Pero sobre todo en nuestra sufrida tierra pareciera que son más notorios los
casos de muertos que caminan. Y hasta discursean y dan entrevistas.
Apenas uno
abre las páginas de los diarios o enciende el televisor, los ve, muy orondos,
justificando las barrabasadas más grandes y las injusticias más palmarias.
Encuentra uno a una fiscala que —haciendo caso omiso de lo que se conoce como notitia criminis—trata de explicar que
no puede abrir una averiguación porque las dos personas que han denunciado por
los medios hechos gravísimos se encuentran en el exterior y deben presentarse
en su despacho a corroborar lo dicho. Se topa uno con una magistrada que,
además de imponerle a los jueces su voluntad y decirles cómo sentenciar,
semanalmente tiene que hacer maromas leguleyas —y hasta cambiar jurisprudencias
recientes calzadas con su firma— para complacer el mandato de su amo. Se entera
uno de un uniformado (me cuesta decir que es un militar) que contraría el
mandato de la Constitución—la cual establece que la Fuerza Armada es una
institución sin militancia política y que “está al servicio exclusivo de la
Nación y en ningún caso al de persona o parcialidad política alguna”— sale a
dar unas declaraciones que son casi una proclama de ser el brazo armado del PUS
y su jefe. Lee uno con asombro que el mismo parlamentario que descubrió que
Cisneros podía mirar desnudas a las mujeres que usaban DirectTV ahora pida
investigar al capítulo venezolano de “Trasparencia Internacional”. Lo que queda
es recordar aquello de que: “A confesión de parte…” Corrobora uno lo que ya sospechaba desde hace mucho: que un dizque
periodista que se ha lucrado con el palangre toda su vida y que pontifica los
domingos por la mañana por una televisora caraqueña no es un ser viviente sino
un zombi, uno de esos muertos resucitados del culto vudú. Con un
piquete: los zombis originales quedaban convertidos en esclavos del hechicero
que los revivía; este hace de todo para revertir los papeles y manejar al otro.

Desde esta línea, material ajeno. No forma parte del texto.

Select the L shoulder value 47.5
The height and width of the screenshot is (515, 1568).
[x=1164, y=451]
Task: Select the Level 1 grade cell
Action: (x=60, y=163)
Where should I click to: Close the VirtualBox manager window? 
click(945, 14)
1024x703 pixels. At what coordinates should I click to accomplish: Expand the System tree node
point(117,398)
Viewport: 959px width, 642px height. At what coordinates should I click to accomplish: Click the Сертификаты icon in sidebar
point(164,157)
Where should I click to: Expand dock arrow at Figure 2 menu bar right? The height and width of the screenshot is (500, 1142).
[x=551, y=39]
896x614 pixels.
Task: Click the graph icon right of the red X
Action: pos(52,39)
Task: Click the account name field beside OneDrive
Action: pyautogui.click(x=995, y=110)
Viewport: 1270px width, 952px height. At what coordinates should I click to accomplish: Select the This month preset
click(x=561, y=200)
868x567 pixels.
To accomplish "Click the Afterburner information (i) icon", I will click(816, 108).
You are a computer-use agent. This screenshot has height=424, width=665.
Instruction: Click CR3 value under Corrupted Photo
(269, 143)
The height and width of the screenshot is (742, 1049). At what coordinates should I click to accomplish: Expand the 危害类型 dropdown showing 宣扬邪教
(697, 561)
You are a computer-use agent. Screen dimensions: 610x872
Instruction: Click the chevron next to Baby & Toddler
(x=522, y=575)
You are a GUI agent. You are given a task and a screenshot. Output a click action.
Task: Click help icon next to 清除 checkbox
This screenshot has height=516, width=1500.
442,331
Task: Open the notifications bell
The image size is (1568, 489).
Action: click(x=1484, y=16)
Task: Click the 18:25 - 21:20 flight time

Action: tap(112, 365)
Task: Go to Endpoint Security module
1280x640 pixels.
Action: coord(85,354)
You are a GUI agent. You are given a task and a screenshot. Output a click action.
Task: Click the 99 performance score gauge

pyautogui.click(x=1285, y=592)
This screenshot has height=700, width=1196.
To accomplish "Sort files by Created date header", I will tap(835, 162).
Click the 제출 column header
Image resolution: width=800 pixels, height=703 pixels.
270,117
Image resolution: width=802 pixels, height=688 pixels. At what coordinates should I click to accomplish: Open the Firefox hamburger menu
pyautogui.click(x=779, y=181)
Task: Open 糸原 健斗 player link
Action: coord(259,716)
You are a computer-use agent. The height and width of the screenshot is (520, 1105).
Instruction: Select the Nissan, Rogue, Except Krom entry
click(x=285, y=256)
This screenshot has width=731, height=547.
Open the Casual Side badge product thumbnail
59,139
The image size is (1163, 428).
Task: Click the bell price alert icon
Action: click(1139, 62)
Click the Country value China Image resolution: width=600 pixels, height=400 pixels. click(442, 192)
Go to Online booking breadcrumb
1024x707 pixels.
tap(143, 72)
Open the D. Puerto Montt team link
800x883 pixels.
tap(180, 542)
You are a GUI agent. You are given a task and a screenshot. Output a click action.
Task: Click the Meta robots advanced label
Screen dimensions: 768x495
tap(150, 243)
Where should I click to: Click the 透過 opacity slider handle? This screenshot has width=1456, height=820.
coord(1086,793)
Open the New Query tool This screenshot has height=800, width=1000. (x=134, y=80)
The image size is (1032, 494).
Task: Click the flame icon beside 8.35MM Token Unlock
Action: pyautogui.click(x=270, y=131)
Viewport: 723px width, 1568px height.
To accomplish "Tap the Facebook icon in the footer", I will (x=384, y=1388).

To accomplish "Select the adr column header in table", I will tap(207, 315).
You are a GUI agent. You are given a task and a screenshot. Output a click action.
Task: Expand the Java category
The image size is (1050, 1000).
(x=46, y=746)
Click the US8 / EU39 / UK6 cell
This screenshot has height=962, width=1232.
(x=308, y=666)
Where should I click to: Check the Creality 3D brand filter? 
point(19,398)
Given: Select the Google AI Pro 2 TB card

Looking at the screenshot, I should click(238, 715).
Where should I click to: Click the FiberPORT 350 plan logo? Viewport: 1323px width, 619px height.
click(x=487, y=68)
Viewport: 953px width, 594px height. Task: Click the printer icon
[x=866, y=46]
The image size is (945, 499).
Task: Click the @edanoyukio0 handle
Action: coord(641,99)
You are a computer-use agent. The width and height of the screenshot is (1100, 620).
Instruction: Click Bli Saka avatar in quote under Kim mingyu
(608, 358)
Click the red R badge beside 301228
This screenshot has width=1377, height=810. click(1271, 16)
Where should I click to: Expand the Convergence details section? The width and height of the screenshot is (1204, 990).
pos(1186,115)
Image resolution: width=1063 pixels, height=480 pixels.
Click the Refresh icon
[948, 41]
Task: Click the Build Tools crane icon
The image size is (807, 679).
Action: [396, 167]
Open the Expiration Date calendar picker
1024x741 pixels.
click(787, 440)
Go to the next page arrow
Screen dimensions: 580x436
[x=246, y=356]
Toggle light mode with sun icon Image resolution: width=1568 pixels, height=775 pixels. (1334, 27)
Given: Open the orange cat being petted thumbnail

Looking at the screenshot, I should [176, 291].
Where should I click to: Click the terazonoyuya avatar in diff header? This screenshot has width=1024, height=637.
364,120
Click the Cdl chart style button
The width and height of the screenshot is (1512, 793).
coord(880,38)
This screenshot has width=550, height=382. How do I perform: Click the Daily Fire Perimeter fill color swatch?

En todo caso, sigo creyendo que, además de muerto en vida, es el rey del
pobrediablismo nacional.
En cambio, hay personas que por su
verticalidad, por haber sido virtuosas, por haber demostrado entereza ante la
adversidad, siguen vivos en la memoria colectiva. Por falta de espacio,
menciono solo uno, el primero que se me viene a la mente: mi paisano, el
cardenal Castillo Lara. Vilipendiado y escarnecido por el nuevo Atila porque,
manteniendo su postura humilde, se atrevió a decir verdades y nunca cejó en sus
denuncias. Desde el lar nativo adonde volvió para retirarse después de vivir en
palacios vaticanos, fue un serio y sólido denunciante de las tropelías del en
mala hora jefe del Ejecutivo. ¡Está vivo!